There was (might still be but I haven't looked since fiber went everywhere where I live) a local provider to me that use microwave links, it was at the time fast as hell compared to creaking ADSL but every time it rained it went south fast, I worked in a shared office building that used it for it's main links and it was a constant thorn in my side, I used to check the rainfall forecast to see if I'd have decent internet at the office!.
But how does it work with the internet connection? You need a massive incoming bandwidth (a 500/1000Mbps Internet connection form ISP?) To share it with others?
Some commercial b2b provider had fibers already in a village (or close enough). They had no interest in providing residential service, tho. I think that provider has since been bought by Cogent (or was it level3)?

Also, I think my buddy oversubscribed the lines. And had some file sharing/fair use clause that customers needed to agree to and abide by. They didn't really do traffic shaping/DPI stuff, so once in a while they had to call or visit (when in the area anyway) the parents of some kid who just had discovered the wonders of bittorrent maxing out their allotted chunk of the bandwidth 24/7.

So yes, they bought some "business internet" from that provider, quite a lot of it. Wasn't cheap, but wasn't too expensive as they got hat provider to see the reason in "either you quote us prices we can pay, and we both make some money, or you don't and then neither of us does".

While I am in favor of increasing competition among ISPs. I don't see how making it volunteer-based is actually good. All this does is take away presumably well-paying jobs from those who need them. IMO, a for-profit company developing a new mesh network would be more compelling. Not only would it provide local jobs, but it would also drive down the cost of internet for all. Somehow though, I feel this is a minority view.
A for-profit company will drive profits for stockholders (and not necessarily the community or customers) which will also drive competition. Sure, it creates jobs but that’s not a for-profit company’s goal. I guess it is difficult to compete given laws and/or regulations, so running a new such company for-profit would be too difficult?
> Sure, it creates jobs but that’s not a for-profit company’s goal

Well, of course. Giving away unlimited supplies of money without earning it is a privilege only the federal government has. Non-profit companies also cannot create money out of thin air. While non-profits can endeavor to create jobs as their primary mission, I have yet to see a non-profit that can actually create a job without first earning the money itself, whether through actually doing something or working to fundraise.
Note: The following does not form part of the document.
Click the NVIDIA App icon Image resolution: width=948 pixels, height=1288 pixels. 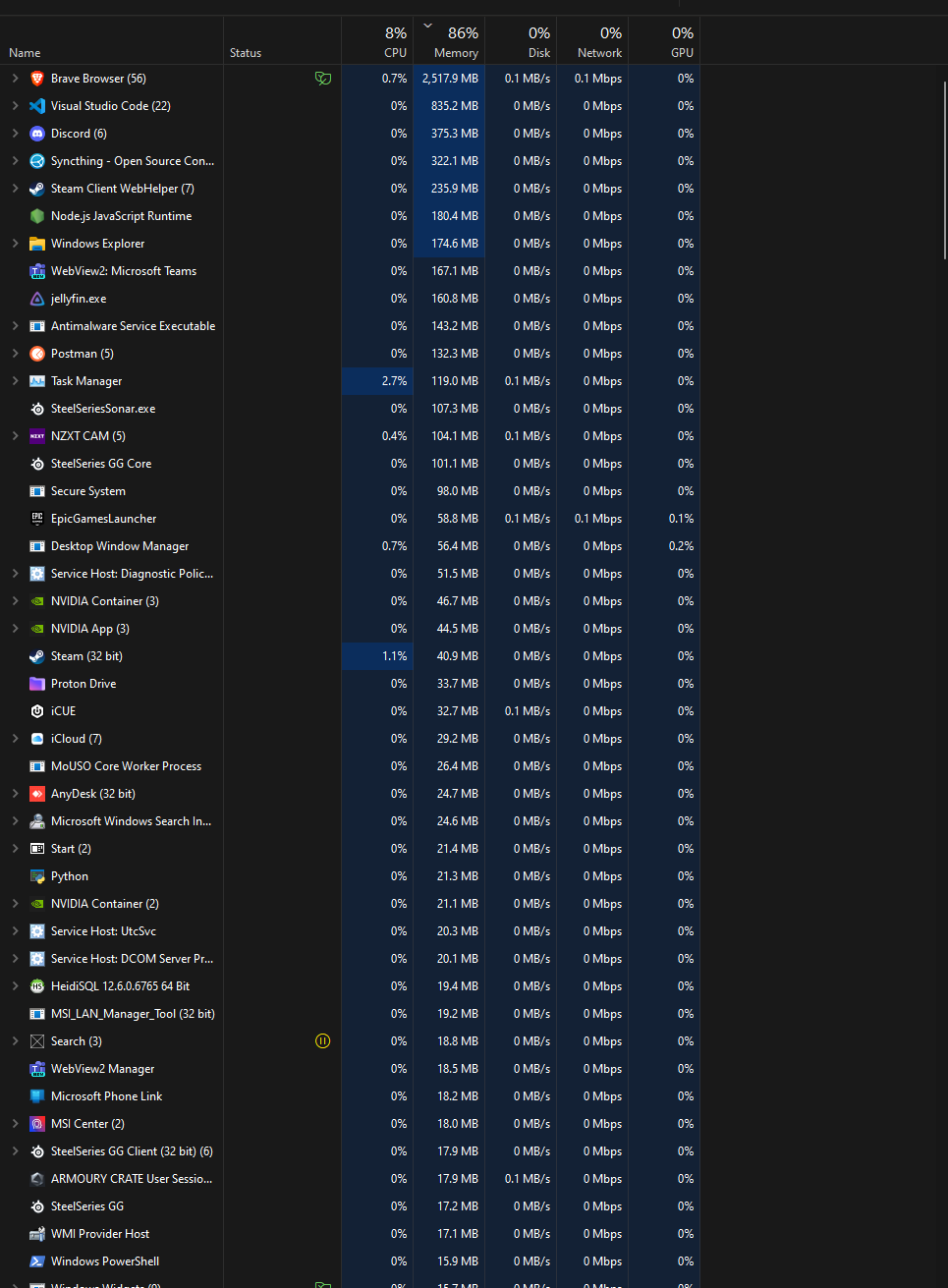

> I guess it is difficult to compete given laws and/or regulations, so running a new such company for-profit would be too difficult?
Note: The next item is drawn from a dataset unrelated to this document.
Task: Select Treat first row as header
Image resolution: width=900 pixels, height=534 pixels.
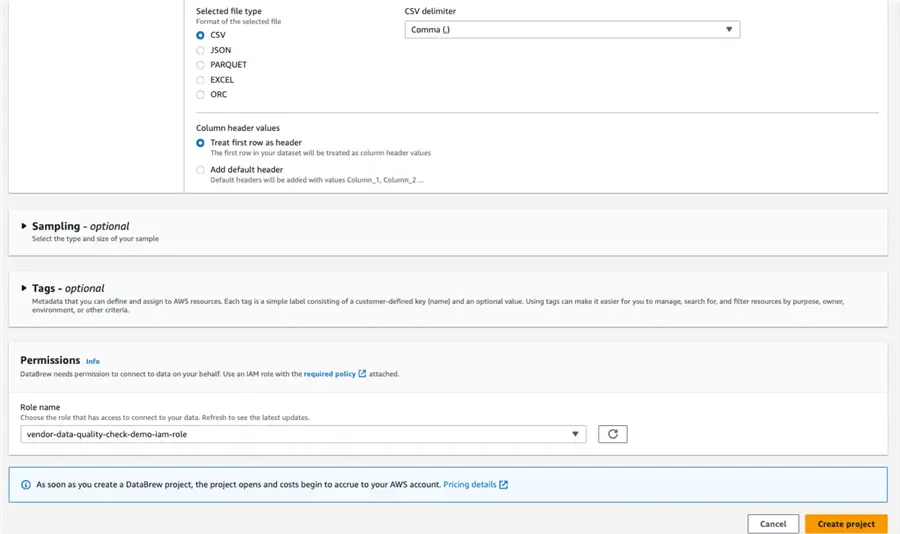Action: click(x=200, y=143)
It doesn't even need to be for-profit. I suppose I should have clarified. It could be non-profit too. It's the all-volunteerness that I object to. The sorts of things done by volunteers here are actually jobs, that should be compensated. The receivers of the internet ought to be okay paying for it to pay for these people's livelihoods.
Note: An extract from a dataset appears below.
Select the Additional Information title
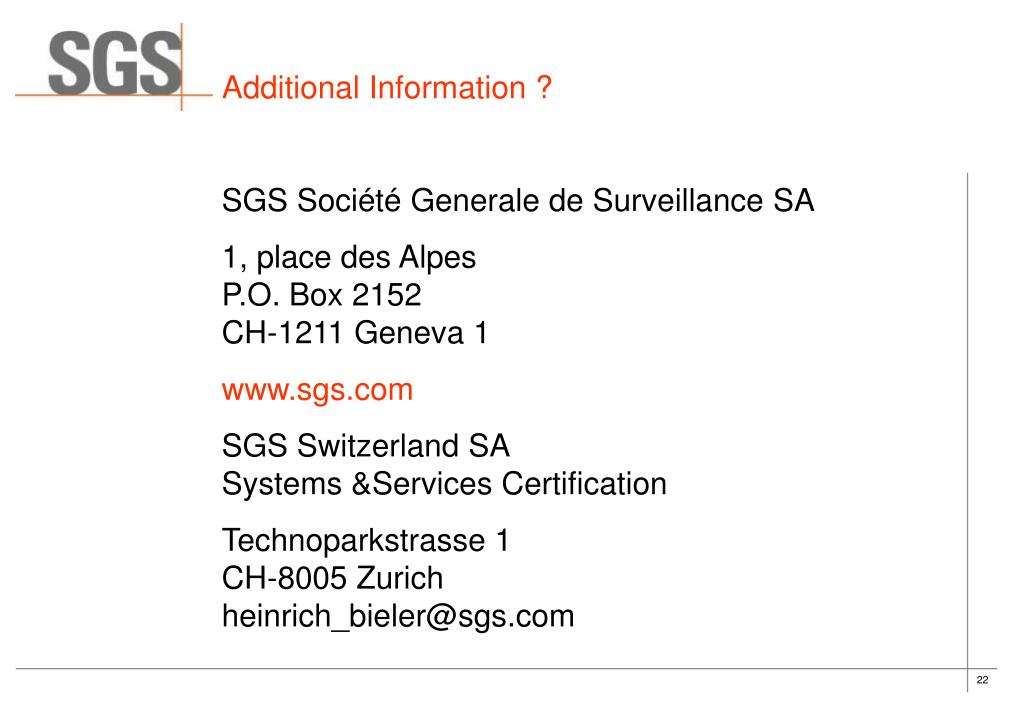Viewport: 1023px width, 708px height. tap(387, 87)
> The receivers of the internet ought to be okay paying for it

They do pay for it. But there are not currently enough subscribers to make hiring someone worthwhile or affordable. Hopefully that will change in time.

"When it grows to about 1,000 members, he added, it can hire its first support person."

Volunteer-based initiatives can turn into companies if they're successful. Hopefully that's the case here.

"We’ve had 14 installs and 84 requests in the past 4 weeks, which works out to 3.5 installs a week."

https://www.nycmesh.net/blog/march-2019-update/

I don't think they are threatening jobs at this point. I assume if it grows big, they will likely have to hire someone and pay them.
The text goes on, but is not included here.